By contrast, doctrinal disciplines such as law, philosophy, and parts of sociology and political science reason from doctrines, or dogma’s. While doctrines must of course have a grounding in the empirical world, this relation is much harder to grasp. Moreover, to understand the doctrine and its derivation it is as much necessary to appreciate the context in which it was formulated, to understand the person first formulating it, and to assess the development of amendments subsequently made over time.
In the nineteenth century, economists practiced economics as a doctrinal discipline almost without exception. In the twentieth century the doctrinal approach was tossed aside to similar universal acclaim. Yet, economists would do good in re-introducing a bit of doctrinal reasoning in economics. Sociology and political science could serve as examples in that regard.

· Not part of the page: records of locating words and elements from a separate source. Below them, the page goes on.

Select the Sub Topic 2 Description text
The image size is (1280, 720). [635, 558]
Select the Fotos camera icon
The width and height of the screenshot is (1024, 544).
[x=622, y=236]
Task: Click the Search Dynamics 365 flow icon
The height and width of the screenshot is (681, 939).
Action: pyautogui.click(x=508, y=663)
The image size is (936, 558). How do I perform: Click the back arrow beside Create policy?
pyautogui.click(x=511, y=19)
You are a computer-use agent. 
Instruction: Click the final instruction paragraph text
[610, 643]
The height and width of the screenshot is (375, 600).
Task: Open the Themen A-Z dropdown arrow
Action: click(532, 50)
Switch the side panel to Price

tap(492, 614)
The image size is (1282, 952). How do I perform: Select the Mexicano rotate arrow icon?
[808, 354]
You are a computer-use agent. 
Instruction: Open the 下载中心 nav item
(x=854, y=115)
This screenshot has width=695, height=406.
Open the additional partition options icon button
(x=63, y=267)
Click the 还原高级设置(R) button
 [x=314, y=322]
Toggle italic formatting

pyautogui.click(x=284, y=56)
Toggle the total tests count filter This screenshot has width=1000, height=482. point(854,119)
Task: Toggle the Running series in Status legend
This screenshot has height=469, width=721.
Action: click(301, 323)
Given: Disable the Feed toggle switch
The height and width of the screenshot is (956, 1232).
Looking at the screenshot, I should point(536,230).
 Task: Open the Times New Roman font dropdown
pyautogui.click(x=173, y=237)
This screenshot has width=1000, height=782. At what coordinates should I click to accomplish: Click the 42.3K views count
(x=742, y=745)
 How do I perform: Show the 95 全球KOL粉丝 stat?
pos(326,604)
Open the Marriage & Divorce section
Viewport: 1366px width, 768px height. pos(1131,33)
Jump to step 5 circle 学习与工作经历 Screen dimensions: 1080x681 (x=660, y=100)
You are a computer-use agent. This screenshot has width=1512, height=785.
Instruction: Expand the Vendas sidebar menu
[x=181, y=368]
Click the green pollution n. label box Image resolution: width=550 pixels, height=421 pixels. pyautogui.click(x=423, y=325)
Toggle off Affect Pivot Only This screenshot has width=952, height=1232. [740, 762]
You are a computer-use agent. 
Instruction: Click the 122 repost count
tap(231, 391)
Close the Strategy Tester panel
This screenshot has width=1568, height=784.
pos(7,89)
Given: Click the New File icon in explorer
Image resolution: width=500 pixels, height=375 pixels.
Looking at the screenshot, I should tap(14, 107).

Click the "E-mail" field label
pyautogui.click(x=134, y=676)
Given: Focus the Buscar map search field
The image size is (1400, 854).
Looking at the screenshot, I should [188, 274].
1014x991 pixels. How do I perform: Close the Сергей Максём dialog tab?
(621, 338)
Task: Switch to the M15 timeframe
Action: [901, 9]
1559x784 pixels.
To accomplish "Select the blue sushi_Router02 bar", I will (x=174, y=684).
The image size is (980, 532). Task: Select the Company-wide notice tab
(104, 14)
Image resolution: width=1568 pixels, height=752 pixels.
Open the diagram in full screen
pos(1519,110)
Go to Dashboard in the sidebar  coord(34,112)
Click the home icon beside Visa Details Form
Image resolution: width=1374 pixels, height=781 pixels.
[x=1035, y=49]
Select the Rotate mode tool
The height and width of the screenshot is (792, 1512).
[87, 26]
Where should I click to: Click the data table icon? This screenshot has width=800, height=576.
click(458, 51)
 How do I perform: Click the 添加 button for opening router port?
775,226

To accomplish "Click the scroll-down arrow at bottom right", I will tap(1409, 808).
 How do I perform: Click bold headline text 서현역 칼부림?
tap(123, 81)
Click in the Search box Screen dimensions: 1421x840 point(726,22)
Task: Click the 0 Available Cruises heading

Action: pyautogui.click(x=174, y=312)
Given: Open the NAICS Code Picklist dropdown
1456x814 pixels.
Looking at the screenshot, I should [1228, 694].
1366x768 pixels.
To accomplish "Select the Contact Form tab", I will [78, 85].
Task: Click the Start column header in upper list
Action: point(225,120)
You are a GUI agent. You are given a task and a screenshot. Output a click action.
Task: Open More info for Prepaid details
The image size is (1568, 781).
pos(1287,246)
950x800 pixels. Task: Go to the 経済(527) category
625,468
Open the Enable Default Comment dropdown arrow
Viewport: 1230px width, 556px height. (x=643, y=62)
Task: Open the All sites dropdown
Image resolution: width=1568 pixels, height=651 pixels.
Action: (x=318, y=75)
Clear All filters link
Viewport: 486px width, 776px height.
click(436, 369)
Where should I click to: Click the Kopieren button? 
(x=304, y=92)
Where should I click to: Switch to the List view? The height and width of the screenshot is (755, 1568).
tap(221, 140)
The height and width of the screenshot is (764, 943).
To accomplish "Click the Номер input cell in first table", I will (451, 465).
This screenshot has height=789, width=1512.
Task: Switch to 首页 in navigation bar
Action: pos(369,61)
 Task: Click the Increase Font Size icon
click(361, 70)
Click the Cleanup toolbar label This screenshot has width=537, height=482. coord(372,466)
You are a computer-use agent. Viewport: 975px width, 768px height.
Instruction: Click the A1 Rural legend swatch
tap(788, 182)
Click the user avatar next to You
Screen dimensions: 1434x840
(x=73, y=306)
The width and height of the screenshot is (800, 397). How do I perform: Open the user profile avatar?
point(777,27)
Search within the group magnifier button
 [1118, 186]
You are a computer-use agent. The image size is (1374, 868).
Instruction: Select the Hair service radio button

Dogmengeschichte, or doctrinal history, originates in German-language Christian theology. In theology, a doctrine or dogma is a foundation or essential element of a particular religion. Examples include the authority of the Pope, the trinity of God, Son, and Holy Spirit, or the liturgy during Sunday’s service. A doctrine is one element of what defines different individuals to belong to one religious group. Following the Reformation and the Renaissance, scholars of different Christian denominations began to investigate the historical origin of their dogma’s, and the social, cultural, and political contexts in which these dogma’s had arisen. As such, doctrinal history was a new form of Christian apologetics.
During the nineteenth century, scholars started to employ this method of doctrinal history to describe the history of academic denominations, or disciplines. Not surprisingly, this included first and foremost those disciplines such as law, economics, mathematics and philosophy that, like the Christian denominations, were not understood as grounded in the new Renaissance methods of experiment and empirical evidence. Like the doctrinal historians of Christianity, these historians investigated and canonized the dogma’s of their disciplines through an investigation of the cultural, economic, political, and scientific contexts in which these foundations had arisen and had developed. As such, they provided an historical understanding of the discipline, but at the same canonized and defended a set of dogma’s upon which the discipline was and should be based. The most prominent doctrinal histories of economics undoubtedly are Joseph Schumpeter’s Epochen der Dogmen- und Methodengeschichte (1914) and History of Economic Analysis (1954).
The reason that economists should re-instate some of the old doctrinal reasoning is that in addition to all the empirical fact-gathering, statistical analysis and model building, economics will always be partly grounded in doctrines. Convictions that greed is good (within limits), that demanding interest is ok (up to say 25%), or that all production in the world can be divided into Capital and Labor, are doctrines. They are connected to the empirical world somehow, but can only really be understood if assessed against their historical origin and development.